What is you'lls ages?
_Posted via Mobile Device_


----------



## photojane (Dec 4, 2010)

NRG said:


> What is you'lls ages?
> _Posted via Mobile Device_


_Posted via Mobile Device_


----------



## photojane (Dec 4, 2010)

I'm 31 and he's 35
_Posted via Mobile Device_


----------



## NRG (Nov 9, 2010)

photojane said:


> I'm 31 and he's 35
> _Posted via Mobile Device_


it happens, am 35, and have wanted kids for the past two years, after not wanting them for the longest time. If I was you, I would weigh your options by looking down the road 5 years from now. See if that changes your perspective.
_Posted via Mobile Device_


----------



## greeneyeddolphin (May 31, 2010)

Why are you so opposed to having kids? Understand, I am not criticizing you or saying you're wrong. But you need to figure out if your reason for not having kids is something that really matters in the big picture or if it's something that could be dealt with. For example, if you don't want kids because you don't want to change diapers, maybe you and hubby could agree he'll handle all the diapers and you'll handle the feeding.

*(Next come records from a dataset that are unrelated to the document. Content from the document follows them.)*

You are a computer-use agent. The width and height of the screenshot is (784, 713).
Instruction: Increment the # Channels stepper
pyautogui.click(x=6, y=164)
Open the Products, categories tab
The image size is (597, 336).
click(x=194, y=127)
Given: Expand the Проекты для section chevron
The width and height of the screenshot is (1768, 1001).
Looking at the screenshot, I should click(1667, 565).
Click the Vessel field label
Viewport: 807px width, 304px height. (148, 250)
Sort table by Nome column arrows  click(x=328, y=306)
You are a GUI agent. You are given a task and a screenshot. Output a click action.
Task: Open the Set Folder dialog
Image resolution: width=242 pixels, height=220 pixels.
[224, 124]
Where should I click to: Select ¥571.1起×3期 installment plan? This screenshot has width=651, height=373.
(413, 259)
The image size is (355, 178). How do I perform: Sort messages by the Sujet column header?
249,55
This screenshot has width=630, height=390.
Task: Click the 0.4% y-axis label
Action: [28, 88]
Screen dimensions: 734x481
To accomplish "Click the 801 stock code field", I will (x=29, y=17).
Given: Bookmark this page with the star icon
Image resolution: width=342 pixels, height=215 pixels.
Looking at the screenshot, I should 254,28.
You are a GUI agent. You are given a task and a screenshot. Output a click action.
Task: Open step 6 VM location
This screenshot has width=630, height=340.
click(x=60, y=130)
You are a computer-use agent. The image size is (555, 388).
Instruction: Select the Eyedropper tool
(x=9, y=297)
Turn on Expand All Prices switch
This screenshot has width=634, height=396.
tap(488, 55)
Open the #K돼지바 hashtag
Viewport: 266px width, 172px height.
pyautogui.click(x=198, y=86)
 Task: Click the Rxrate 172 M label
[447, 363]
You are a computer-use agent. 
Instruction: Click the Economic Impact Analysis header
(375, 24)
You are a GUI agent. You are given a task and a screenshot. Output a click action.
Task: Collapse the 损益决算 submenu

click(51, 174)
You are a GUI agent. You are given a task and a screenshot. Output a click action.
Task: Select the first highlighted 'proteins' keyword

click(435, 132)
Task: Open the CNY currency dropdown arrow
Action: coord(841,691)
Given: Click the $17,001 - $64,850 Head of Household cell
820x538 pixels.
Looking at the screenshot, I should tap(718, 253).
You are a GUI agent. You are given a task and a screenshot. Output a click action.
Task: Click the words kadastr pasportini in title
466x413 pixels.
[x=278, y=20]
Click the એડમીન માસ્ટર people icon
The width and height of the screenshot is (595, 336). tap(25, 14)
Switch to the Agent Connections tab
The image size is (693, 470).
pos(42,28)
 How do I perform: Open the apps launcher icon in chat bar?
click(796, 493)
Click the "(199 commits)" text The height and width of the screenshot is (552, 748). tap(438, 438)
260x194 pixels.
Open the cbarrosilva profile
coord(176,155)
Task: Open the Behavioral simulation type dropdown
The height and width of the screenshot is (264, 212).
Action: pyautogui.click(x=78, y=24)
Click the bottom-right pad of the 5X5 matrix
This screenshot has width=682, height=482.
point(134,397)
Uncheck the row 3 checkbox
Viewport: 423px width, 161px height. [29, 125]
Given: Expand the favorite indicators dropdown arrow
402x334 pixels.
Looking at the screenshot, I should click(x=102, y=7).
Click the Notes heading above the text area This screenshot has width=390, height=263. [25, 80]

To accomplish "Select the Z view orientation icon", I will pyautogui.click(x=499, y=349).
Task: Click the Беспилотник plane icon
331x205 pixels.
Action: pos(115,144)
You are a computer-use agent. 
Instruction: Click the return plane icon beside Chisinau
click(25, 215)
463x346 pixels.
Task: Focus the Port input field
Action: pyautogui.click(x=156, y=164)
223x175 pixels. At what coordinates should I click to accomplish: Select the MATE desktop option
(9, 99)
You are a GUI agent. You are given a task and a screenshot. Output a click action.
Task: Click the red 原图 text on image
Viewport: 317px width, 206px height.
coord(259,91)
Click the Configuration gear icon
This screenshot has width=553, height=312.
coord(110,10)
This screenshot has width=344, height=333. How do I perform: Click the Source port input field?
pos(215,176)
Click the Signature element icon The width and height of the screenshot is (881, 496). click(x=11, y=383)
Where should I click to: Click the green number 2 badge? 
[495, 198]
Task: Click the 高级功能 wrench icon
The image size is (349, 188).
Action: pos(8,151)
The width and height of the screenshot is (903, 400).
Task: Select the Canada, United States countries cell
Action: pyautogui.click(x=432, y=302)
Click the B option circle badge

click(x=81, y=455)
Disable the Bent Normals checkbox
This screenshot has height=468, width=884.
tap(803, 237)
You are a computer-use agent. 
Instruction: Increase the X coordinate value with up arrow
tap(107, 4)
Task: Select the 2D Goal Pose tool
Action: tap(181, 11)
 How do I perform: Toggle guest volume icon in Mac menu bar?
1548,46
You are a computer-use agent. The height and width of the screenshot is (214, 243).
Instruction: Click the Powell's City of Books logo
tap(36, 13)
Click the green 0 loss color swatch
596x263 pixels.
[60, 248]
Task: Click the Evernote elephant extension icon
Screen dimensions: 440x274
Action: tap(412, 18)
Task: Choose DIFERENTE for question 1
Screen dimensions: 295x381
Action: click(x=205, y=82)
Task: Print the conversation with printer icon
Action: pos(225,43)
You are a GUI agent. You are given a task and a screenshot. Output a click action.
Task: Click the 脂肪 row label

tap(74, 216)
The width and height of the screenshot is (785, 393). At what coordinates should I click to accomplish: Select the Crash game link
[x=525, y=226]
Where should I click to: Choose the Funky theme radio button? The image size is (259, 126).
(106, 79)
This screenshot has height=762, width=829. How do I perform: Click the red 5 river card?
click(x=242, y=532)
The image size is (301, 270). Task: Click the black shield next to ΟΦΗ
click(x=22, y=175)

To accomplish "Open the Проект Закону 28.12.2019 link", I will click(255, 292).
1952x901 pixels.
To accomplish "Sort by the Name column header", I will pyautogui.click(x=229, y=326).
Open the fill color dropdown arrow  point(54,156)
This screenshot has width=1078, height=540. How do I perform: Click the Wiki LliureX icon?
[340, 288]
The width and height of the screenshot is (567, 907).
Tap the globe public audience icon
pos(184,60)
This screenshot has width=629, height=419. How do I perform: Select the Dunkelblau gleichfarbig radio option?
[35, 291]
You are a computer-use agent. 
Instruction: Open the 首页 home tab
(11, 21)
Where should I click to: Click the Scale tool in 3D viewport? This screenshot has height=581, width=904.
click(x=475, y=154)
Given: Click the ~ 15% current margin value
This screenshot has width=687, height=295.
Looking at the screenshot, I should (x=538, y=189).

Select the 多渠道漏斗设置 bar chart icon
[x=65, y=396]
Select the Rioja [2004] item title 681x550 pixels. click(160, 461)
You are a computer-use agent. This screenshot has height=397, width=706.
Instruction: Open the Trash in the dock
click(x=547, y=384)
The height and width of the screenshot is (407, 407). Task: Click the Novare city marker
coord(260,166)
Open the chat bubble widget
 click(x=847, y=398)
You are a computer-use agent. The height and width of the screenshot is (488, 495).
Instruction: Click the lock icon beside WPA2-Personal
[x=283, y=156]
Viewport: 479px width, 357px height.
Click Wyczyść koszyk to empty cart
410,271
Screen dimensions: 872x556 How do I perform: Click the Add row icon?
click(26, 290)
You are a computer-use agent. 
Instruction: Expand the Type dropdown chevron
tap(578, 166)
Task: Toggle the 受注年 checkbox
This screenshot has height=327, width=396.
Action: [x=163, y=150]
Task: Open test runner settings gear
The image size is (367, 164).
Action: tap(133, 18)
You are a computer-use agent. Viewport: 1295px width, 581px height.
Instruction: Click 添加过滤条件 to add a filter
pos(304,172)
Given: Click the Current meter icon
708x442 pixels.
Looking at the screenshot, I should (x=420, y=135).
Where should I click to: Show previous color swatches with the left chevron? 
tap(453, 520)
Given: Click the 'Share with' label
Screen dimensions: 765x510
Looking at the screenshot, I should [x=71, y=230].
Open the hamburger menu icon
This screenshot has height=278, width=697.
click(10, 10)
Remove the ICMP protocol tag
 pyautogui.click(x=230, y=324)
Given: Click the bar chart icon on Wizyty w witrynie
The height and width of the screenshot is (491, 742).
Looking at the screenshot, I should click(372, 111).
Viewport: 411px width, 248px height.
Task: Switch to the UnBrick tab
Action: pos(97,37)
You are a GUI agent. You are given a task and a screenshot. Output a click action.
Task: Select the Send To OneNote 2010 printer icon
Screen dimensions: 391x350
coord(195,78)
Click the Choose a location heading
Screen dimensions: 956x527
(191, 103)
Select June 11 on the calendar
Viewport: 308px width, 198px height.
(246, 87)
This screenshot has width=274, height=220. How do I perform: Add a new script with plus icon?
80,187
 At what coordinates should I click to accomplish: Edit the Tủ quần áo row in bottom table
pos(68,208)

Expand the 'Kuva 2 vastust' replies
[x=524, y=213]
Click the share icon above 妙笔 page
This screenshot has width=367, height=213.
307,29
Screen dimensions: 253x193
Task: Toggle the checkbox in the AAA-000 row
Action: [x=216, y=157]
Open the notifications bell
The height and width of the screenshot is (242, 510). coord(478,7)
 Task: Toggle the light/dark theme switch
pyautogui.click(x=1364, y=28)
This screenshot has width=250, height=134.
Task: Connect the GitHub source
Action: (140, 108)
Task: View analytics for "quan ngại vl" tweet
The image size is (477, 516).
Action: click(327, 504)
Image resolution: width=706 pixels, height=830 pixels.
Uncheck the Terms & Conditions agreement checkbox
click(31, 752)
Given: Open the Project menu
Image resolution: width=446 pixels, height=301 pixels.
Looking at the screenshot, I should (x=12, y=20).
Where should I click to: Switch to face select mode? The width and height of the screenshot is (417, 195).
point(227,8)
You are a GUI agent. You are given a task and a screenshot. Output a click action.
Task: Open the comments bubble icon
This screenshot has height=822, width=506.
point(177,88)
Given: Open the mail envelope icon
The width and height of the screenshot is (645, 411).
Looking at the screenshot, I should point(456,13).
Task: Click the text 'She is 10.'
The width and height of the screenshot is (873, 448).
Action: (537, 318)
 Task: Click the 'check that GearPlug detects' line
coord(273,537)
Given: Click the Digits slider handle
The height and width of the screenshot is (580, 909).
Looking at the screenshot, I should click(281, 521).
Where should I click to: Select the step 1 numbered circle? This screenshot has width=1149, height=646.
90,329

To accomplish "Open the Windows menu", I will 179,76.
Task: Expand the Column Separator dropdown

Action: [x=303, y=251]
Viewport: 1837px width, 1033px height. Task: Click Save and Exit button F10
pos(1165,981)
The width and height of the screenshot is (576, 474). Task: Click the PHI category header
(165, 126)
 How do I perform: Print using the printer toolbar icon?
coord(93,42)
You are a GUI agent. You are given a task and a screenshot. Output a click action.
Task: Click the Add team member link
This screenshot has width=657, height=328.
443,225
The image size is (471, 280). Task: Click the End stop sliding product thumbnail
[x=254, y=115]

If, however, your reason is a much bigger reason and one that there is no compromise on, no ability to get past or no desire to get past, then you have to accept that you two want very different things and therefore staying together would not be fair to either of you. 

I know you love him and you want to be with him. Part of love, though, true love is that you want the other person to be happy...even if it's not with you. And if you really, honestly, without a doubt believe that you don't want kids and will never want kids, and he really, honestly, without a doubt believes that he does want kids, then the right thing to do is set each other free. And to do it before the resentment builds to ruin the good memories of each other that you do have.